Cuba Wins Global 500 Prize
By Patricia Grogg*
Two organizations on the island received the United Nations award for their ''notable contribution'' to the preservation of the environment
HAVANA - Two Cuban organizations received the Global 500 award granted by the United Nations Environment Program (UNEP) to individuals and institutions that have made major contributions toward the care and preservation of the environment.
Cubasolar and the José Martí Pioneers Organization received the award June 5, World Environment Day, alongside other people and groups from Australia, Canada, China, Ghana, Italy, Kenya, Japan, Lesotho, Malaysia, Philippines, South Korea, Thailand, United Kingdom and the United States.
The efforts of the non-governmental Cubasolar (Cuban Society for the Promotion of Renewable Energy Sources and Respect for the Environment) brought solar-produced electricity to some 1,600 rural schools, 300 medical offices and three villages.
The group was also behind the construction of mini-hydroelectric dams and aqueducts for irrigation systems, engineer Luis Biarriz, president of Cubasolar, told Tierramérica.
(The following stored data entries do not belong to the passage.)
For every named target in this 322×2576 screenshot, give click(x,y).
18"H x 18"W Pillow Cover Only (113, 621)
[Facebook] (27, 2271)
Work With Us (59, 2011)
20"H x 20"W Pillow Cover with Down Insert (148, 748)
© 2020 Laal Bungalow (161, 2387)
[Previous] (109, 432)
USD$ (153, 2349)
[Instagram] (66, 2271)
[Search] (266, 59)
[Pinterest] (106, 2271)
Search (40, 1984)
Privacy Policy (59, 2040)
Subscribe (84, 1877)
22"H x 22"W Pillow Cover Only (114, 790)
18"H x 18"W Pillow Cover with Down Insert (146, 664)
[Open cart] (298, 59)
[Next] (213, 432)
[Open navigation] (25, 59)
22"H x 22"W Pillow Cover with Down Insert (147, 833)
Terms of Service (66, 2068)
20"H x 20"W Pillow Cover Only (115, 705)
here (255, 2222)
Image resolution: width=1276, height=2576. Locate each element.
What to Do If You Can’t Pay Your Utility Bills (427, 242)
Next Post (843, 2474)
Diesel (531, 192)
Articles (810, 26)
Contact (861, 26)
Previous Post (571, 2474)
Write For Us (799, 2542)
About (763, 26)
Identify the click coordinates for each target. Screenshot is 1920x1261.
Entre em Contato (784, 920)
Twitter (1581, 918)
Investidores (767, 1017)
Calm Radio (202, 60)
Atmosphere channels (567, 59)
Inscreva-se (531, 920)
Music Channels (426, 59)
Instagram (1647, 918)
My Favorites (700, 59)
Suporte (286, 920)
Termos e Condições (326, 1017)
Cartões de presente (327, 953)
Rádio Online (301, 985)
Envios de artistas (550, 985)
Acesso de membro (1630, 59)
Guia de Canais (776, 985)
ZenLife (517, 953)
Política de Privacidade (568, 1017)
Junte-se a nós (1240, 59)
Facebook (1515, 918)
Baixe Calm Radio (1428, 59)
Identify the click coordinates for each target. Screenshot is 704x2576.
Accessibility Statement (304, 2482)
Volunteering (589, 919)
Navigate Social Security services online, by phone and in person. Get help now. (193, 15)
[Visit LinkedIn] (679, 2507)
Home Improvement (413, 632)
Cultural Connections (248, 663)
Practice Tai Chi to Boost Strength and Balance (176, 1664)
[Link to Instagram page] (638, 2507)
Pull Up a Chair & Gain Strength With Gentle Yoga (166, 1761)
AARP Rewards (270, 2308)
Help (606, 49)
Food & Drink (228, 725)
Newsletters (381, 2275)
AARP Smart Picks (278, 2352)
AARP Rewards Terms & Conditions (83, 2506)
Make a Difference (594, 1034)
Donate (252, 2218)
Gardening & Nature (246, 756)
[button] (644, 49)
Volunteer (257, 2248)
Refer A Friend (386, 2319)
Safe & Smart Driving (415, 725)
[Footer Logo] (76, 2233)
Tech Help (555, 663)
One of Cubasolar's projects was decisive for the development of San Antonio del Sur, a town in the eastern province of Guantánamo, the region that receives the least rainfall on the island - and is the poorest as a result.
The construction of a gravity-operated aqueduct, extending from the mountains into the valley, means that the formerly arid lands are now irrigated and produce grasses for the livestock of San Antonio del Sur.
This city of less than 40,000 inhabitants now has ''a totally different landscape from the one I knew years ago, and now people can work towards self sufficiency in producing vegetables, milk and meat, and even send these products to nearby towns,'' commented Biarriz.
In addition, the electricity produced by the mini-dams and by solar panels has had ''amazing'' social impacts in the mountainous areas and other isolated areas, he added.
The people who have benefited from these projects have seen that, by using renewable energy sources and protecting the environment, it is possible to improve living standards and achieve ''true development,'' stated the Cubasolar president.
Cubasolar publishes the scientific magazine ''Energy and You'' for secondary and university students and its Solar Network allows the organization to present conferences and specialized courses on energy and the environment over the Internet.
The island's other Global 500 recipient, the José Martí Pioneers Organization, with its 1.4 million members ages six to 14, has played a vital role in creating environmental awareness among Cuba's younger generations.
''The environment is everything, the air we breathe, the water we drink - that is why we should take care of it,'' said pioneer Lillian Tápanes, 11, a student at the Raúl Gómez García primary school in Havana.
The pioneers collect recyclable materials, plant trees, take part in school clean-up efforts and participate in contests and festivals related to the environment.
''This prize commits us to working even harder for the environment. We feel very proud'' of the Global 500 award, commented Tápanes.
More than 700 individuals and organizations worldwide have received the Global 500 since the UNEP created the prize in 1987 to promote the example of those who work to preserve the environment.
Among the notable winners in the past are the French sea explorer Jacques Cousteau, who died in 1997, and Chico Mendes, the Brazilian rubber-tapper who was assassinated in 1988 during his fight to save the Amazon forest.
The Cuban capital this year served as host city, along with the Italian city of Turin, for the main festivities of World Environment Day, established in 1972 by the UN General Assembly.
The June 5 celebrations in Cuba - carried out under the slogan ''Connect Yourself to the World Wide Web of Life'' - included the planting of 2001 trees, a massive clean-up campaign, art exhibitions, scientific conferences, and a bicycle tour of the length of the island.